Make messages (especially when loading in packages) are not presented.
Load in the packages, dplyr and memisc.
Create a new variable drinkstat in newds. drinkstat is a factorial vector with 3 levels, which represents the severity of drinking with the given conditions.

Chunk 18

echo=FALSE
library(mosaic)

Do not show the code.
Load in the package mosaic.

Chunk 19

detach(package:memisc)
detach(package:MASS)

Remove the packges memisc and MASS.

Chunk 20

library(dplyr)
tmpds = select(newds, i1, i2, female, drinkstat)
tmpds[365:370,]

Load in the package dplyr.
Pick variables i1, i2, female, and drinkstat from newds into a new data frame and name it tmpds.
Show the 365th-370th rows of tmpds.

Chunk 21

library(dplyr)
filter(tmpds, drinkstat=="moderate" & female==1)
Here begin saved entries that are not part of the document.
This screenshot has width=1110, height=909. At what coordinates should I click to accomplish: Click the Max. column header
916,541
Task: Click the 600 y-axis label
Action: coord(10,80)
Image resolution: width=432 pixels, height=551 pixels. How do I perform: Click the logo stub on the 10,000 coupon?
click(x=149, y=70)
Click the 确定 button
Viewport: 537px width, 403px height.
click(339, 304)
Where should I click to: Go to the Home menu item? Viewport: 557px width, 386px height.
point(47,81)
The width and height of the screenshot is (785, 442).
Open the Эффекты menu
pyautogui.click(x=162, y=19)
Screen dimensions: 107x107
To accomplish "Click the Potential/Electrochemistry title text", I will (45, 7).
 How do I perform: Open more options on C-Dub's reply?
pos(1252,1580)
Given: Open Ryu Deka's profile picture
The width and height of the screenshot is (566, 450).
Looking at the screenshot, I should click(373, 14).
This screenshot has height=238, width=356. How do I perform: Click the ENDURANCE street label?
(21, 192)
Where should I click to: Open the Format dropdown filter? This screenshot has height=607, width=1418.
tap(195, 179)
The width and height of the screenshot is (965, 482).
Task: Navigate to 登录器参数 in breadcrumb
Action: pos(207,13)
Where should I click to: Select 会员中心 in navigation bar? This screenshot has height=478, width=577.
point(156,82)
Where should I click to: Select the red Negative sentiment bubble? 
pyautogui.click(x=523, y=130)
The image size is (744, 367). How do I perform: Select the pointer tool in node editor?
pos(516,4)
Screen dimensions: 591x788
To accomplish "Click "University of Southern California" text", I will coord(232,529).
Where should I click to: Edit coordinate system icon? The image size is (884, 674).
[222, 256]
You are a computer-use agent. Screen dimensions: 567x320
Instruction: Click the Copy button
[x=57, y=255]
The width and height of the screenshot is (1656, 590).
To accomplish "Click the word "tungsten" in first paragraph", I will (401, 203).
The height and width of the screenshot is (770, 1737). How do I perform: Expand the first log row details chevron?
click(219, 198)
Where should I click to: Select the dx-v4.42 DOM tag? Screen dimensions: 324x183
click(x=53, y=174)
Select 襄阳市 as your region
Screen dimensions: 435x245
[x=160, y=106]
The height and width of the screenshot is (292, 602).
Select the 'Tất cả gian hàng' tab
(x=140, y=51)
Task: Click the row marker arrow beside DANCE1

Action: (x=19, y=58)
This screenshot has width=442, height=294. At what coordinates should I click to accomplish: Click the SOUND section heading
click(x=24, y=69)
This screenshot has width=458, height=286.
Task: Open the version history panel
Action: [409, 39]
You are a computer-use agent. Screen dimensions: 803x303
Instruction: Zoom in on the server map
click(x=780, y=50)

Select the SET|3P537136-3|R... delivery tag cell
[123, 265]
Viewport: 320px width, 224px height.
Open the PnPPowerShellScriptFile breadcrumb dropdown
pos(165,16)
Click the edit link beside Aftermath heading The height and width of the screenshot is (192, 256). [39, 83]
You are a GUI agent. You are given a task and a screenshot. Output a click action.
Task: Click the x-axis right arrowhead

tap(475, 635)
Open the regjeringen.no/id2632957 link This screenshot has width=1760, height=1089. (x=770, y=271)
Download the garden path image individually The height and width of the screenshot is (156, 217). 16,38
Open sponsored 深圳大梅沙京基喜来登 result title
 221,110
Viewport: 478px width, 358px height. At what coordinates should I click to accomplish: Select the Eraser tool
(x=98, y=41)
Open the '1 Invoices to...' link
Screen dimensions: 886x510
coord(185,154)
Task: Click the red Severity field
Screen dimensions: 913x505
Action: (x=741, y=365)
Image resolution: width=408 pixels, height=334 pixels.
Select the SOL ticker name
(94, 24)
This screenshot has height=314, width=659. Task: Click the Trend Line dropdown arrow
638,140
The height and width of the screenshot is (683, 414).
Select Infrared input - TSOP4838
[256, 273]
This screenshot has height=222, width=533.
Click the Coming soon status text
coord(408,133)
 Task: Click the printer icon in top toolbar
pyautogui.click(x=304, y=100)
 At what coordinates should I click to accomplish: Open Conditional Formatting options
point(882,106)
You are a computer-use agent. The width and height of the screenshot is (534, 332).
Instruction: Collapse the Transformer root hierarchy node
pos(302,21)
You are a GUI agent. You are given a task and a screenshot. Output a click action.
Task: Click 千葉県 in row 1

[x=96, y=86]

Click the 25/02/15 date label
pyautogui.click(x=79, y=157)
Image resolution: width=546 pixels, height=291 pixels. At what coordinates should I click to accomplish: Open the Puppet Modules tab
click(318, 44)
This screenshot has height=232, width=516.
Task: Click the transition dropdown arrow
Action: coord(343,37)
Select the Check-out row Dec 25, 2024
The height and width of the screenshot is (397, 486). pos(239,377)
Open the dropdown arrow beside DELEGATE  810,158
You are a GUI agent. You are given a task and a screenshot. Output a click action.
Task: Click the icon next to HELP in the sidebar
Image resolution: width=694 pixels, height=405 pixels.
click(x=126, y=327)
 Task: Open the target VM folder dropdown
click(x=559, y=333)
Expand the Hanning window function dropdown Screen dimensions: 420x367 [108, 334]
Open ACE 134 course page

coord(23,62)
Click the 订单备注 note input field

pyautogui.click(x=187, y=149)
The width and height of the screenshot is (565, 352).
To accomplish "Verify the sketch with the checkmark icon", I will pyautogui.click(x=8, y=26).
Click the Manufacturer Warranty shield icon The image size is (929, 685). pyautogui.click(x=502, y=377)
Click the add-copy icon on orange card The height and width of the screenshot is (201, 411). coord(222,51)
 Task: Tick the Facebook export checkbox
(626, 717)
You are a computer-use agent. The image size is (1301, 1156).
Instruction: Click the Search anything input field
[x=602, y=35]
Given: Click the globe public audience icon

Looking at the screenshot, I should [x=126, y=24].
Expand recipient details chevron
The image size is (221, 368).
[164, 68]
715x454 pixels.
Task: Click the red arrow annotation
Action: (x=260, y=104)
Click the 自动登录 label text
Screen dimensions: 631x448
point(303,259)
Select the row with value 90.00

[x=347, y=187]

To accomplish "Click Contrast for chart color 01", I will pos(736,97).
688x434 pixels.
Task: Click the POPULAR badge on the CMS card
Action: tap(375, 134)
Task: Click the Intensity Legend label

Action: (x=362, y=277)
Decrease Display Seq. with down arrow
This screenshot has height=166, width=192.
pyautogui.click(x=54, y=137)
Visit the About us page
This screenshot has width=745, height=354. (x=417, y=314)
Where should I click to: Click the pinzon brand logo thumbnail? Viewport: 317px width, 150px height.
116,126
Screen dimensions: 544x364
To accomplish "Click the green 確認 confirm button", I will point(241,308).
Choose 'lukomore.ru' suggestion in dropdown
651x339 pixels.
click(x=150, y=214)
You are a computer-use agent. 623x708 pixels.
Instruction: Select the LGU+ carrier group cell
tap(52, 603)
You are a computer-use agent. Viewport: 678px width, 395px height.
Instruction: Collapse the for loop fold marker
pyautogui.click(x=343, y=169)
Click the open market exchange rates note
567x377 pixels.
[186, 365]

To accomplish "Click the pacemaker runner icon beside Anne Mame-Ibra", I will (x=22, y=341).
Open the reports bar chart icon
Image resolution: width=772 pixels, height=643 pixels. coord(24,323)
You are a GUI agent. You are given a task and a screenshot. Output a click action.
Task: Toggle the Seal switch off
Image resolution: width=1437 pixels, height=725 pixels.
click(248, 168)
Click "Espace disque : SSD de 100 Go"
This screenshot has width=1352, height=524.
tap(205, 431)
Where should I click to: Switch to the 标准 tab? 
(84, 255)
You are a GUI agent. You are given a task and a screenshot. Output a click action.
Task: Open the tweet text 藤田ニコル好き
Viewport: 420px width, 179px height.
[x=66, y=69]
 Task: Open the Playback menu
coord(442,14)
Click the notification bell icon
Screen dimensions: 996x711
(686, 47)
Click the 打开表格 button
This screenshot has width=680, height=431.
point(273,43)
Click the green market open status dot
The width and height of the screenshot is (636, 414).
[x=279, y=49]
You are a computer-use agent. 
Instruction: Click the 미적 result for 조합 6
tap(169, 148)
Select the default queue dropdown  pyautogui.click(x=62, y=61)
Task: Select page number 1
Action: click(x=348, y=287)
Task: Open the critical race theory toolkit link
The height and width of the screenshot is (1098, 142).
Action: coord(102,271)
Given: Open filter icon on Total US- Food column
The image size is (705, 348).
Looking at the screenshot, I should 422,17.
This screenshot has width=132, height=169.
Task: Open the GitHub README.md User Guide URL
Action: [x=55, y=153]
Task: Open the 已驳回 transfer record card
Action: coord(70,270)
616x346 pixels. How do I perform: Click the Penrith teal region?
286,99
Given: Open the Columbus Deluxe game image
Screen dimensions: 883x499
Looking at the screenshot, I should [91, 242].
Load in the package dplyr.
Show the rows in tmpds corresponding to the given conditions (status of drinking is moderate and is a female).

Chunk 22

library(gmodels)
with(tmpds, CrossTable(drinkstat))


 
   Cell Contents
|-------------------------|
|                       N |
|         N / Table Total |
|-------------------------|

 
Total Observations in Table:  453 

 
          | abstinent |  moderate |  highrisk | 
          |-----------|-----------|-----------|
          |        68 |        28 |       357 | 
          |     0.150 |     0.062 |     0.788 | 
          |-----------|-----------|-----------|

Load in the package gmodels.
Display the frequency distribution table of the severity of drinking.

Chunk 23

with(tmpds, CrossTable(drinkstat, female, 
                       prop.t=FALSE, prop.c=FALSE, prop.chisq=FALSE))


 
   Cell Contents
|-------------------------|
|                       N |
|           N / Row Total |
|-------------------------|

 
Total Observations in Table:  453 

 
             | female 
   drinkstat |         0 |         1 | Row Total | 
-------------|-----------|-----------|-----------|
   abstinent |        42 |        26 |        68 | 
             |     0.618 |     0.382 |     0.150 | 
-------------|-----------|-----------|-----------|
    moderate |        21 |         7 |        28 | 
             |     0.750 |     0.250 |     0.062 | 
-------------|-----------|-----------|-----------|
    highrisk |       283 |        74 |       357 | 
             |     0.793 |     0.207 |     0.788 | 
-------------|-----------|-----------|-----------|
Column Total |       346 |       107 |       453 | 
-------------|-----------|-----------|-----------|

Display the frequency distribution table in two variables, the severity of drinking and gender.

Chunk 24

newds = transform(newds, 
                  gender=factor(female, c(0,1), c("Male","Female")))
tally(~ female + gender, margin=FALSE, data=newds)

      gender
female Male Female
     0  346      0
     1    0    107

Revise newds: Use the binanry variable female to create a factorial vector with 2 levels (e.g., Male and Female) and name it gender.
Show the contingency table of female and gender.

Chunk 25

library(dplyr)
newds = arrange(ds, cesd, i1)
newds[1:5, c("cesd", "i1", "id")]

Load in the package dplyr.
Sort the newds in the ascending order by two variables, cesd and i1.

Chunk 26

library(dplyr)
females = filter(ds, female==1)
with(females, mean(cesd))

[1] 36.9

# an alternative approach
mean(ds$cesd[ds$female==1])

[1] 36.9

Load in the package dplyr.
Create a female subset from ds.
Compute the mean of CESD score in female subset.

Chunk 27

with(ds, tapply(cesd, female, mean))

   0    1 
31.6 36.9

library(mosaic)
mean(cesd ~ female, data=ds)

   0    1 
31.6 36.9

Compute the mean of CESD score for each group of female (e.g., Male and Female) in ds.
Load in the package mosaic.
Compute the mean of CESD score for each group of female (e.g., Male and Female) inds.